Lab 08: NLP & TF-IDF

Objective

Build an NLP pipeline from scratch: text tokenisation and normalisation, Term Frequency-Inverse Document Frequency (TF-IDF) vectorisation, cosine similarity for document comparison, Naive Bayes text classifier, and a semantic search engine for Microsoft product descriptions.

Background

TF-IDF measures how important a word is to a document within a corpus. TF (term frequency) = how often a word appears in a document. IDF (inverse document frequency) = log(N/df) where df is how many documents contain the word — common words like "the" get low IDF. The product TF×IDF gives high scores to words that are frequent in a document but rare in the corpus — exactly the words that characterise that document.

Time

30 minutes

Prerequisites

Lab 01 (Linear Regression) — numpy fundamentals

Tools

Docker: zchencow/innozverse-python:latest

Lab Instructions

docker run --rm zchencow/innozverse-python:latest python3 - << 'PYEOF'
import numpy as np
import re
from collections import Counter, defaultdict
import math

# ── Product review corpus ─────────────────────────────────────────────────────
corpus = {
    "surface_pro_pos": "The Surface Pro is an incredible laptop with amazing performance. The display is stunning and the keyboard cover works great. Battery life is excellent for productivity. Perfect for professional work and creative tasks.",
    "surface_pro_neg": "The Surface Pro is overpriced for what it offers. The fan is noisy under load. Battery life is disappointing. The keyboard is sold separately which is unacceptable at this price. Not worth the money.",
    "surface_go_pos":  "Surface Go is a great compact tablet for students. Lightweight and portable. Good battery life for note taking. Perfect size for carrying around. Great for light productivity and web browsing.",
    "surface_go_neg":  "Surface Go is underpowered for multitasking. Slow performance with multiple apps. Limited storage is frustrating. Not suitable for demanding tasks. Feels sluggish compared to competitors.",
    "surface_book_pos":"Surface Book has incredible build quality and performance. The detachable display is innovative and useful. Great for both laptop and tablet use. Excellent GPU performance for creative work.",
    "surface_book_neg":"Surface Book is extremely expensive. Battery life is poor when using GPU. Hinges feel fragile. Software has compatibility issues. Not reliable for daily professional use.",
}

# ── Step 1: Tokenisation ──────────────────────────────────────────────────────
print("=== Step 1: Tokenisation ===")

#####

WHAT IS ASKED:
A) Transcribe the stretch of the TF-IDF lab from "Lab 08: NLP" through "characterise that document.".
B) Summarize the TF-IDF lab in two sentences.
The data that follows is not needed for this work.

#####

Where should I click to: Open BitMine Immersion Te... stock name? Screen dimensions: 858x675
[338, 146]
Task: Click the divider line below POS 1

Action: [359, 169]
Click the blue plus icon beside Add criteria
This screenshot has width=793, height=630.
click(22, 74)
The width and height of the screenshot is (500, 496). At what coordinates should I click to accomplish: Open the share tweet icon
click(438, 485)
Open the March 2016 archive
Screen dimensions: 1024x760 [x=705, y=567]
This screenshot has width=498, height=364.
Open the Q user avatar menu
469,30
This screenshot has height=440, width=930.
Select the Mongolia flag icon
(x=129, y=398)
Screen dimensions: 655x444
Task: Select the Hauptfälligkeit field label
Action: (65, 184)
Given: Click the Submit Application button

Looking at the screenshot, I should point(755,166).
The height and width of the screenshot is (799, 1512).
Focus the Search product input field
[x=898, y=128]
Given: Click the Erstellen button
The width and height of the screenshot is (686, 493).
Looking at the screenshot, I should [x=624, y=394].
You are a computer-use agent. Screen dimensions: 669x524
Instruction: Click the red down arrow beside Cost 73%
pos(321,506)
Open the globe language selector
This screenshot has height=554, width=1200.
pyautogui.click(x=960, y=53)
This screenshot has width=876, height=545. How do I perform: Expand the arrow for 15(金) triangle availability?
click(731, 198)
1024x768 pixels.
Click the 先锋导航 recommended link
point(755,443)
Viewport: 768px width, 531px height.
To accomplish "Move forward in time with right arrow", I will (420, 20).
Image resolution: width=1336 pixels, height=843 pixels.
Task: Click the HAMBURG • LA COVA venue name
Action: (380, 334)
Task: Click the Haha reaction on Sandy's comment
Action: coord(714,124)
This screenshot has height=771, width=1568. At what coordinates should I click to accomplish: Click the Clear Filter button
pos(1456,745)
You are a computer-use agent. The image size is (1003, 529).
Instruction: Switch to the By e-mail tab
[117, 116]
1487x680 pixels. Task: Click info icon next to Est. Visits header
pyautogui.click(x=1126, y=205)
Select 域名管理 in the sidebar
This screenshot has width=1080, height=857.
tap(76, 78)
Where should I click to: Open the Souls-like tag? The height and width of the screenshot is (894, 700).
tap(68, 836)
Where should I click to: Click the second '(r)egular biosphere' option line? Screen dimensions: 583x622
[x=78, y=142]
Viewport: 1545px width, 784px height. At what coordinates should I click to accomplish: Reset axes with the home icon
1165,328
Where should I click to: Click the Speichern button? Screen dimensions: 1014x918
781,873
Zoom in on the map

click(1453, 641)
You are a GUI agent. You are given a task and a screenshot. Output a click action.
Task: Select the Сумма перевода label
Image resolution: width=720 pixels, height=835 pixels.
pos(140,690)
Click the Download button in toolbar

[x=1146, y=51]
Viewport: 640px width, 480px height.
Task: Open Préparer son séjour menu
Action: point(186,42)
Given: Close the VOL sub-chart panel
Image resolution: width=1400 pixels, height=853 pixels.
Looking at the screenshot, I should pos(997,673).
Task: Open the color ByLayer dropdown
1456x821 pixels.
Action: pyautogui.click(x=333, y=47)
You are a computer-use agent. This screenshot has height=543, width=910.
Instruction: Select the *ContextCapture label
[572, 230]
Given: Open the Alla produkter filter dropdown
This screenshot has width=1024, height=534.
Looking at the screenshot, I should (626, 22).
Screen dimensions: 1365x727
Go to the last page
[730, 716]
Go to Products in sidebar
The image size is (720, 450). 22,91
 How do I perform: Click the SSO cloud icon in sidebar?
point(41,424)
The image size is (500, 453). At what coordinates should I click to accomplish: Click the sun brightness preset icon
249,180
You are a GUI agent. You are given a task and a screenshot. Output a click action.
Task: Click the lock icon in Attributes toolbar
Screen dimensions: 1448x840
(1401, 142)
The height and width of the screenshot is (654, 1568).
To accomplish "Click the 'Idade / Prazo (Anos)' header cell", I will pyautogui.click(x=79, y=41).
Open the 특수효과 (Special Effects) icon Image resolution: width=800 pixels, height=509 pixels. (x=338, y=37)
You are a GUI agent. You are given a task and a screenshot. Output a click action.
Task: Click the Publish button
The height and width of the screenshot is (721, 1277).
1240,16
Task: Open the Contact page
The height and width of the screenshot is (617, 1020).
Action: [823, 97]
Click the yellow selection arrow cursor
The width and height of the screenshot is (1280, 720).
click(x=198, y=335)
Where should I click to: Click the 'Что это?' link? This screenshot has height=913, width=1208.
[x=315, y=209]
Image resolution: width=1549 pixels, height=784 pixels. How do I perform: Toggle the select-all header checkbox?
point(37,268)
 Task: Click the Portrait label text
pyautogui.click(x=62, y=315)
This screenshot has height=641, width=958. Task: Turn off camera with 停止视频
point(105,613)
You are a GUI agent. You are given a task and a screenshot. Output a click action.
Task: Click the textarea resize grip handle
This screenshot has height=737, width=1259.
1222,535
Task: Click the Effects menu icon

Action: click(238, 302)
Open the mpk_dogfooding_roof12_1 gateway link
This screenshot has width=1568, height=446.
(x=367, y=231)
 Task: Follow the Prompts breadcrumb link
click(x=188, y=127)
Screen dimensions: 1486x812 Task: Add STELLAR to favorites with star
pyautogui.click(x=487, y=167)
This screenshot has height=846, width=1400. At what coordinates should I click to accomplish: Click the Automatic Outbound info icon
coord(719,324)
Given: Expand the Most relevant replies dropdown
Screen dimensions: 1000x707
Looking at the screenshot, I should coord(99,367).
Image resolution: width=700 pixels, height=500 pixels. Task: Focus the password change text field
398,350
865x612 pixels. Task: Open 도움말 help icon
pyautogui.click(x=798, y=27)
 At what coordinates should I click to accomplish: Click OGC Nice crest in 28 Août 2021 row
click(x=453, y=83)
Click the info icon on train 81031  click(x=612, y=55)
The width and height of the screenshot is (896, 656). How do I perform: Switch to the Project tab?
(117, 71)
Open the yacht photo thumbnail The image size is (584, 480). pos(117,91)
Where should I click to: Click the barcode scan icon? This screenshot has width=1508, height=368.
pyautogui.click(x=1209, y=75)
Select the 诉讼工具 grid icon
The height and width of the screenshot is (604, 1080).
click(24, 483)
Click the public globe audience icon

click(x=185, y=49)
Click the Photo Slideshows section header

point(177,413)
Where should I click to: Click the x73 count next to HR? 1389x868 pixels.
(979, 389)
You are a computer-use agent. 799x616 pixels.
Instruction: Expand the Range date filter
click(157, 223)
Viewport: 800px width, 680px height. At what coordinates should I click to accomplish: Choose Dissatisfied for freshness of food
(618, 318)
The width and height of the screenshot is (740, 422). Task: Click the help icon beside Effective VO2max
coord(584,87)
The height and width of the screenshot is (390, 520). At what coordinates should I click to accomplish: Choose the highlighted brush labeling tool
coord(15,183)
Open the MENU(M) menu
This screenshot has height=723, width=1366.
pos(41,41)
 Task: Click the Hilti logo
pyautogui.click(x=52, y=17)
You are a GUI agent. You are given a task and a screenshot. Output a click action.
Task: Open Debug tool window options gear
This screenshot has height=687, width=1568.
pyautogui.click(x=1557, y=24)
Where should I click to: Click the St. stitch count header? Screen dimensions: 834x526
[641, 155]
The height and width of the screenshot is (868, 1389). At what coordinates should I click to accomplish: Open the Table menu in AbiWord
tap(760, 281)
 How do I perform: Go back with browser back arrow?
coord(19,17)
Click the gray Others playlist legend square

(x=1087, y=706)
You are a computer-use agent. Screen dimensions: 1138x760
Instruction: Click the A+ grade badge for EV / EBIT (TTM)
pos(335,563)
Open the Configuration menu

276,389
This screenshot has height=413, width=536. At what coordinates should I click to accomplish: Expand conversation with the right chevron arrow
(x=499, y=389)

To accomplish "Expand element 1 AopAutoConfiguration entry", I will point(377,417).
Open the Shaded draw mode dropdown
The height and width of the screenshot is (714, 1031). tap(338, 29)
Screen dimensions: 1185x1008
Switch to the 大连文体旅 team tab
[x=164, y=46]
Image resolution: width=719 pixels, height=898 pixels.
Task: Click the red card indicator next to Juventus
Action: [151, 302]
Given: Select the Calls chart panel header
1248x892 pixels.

#####

RESULTS IN ORDER:
A)
Lab 08: NLP & TF-IDF

Objective

Build an NLP pipeline from scratch: text tokenisation and normalisation, Term Frequency-Inverse Document Frequency (TF-IDF) vectorisation, cosine similarity for document comparison, Naive Bayes text classifier, and a semantic search engine for Microsoft product descriptions.

Background

TF-IDF measures how important a word is to a document within a corpus. TF (term frequency) = how often a word appears in a document. IDF (inverse document frequency) = log(N/df) where df is how many documents contain the word — common words like "the" get low IDF. The product TF×IDF gives high scores to words that are frequent in a document but rare in the corpus — exactly the words that characterise that document.

B) The TF-IDF lab builds an NLP pipeline from scratch, covering text tokenization and normalization, TF-IDF vectorization, cosine similarity for comparing documents, a Naive Bayes text classifier, and a semantic search engine for Microsoft product descriptions. TF-IDF multiplies a word's frequency in a document by its inverse document frequency, log(N/df), so the highest scores go to words that are frequent in one document but rare in the corpus.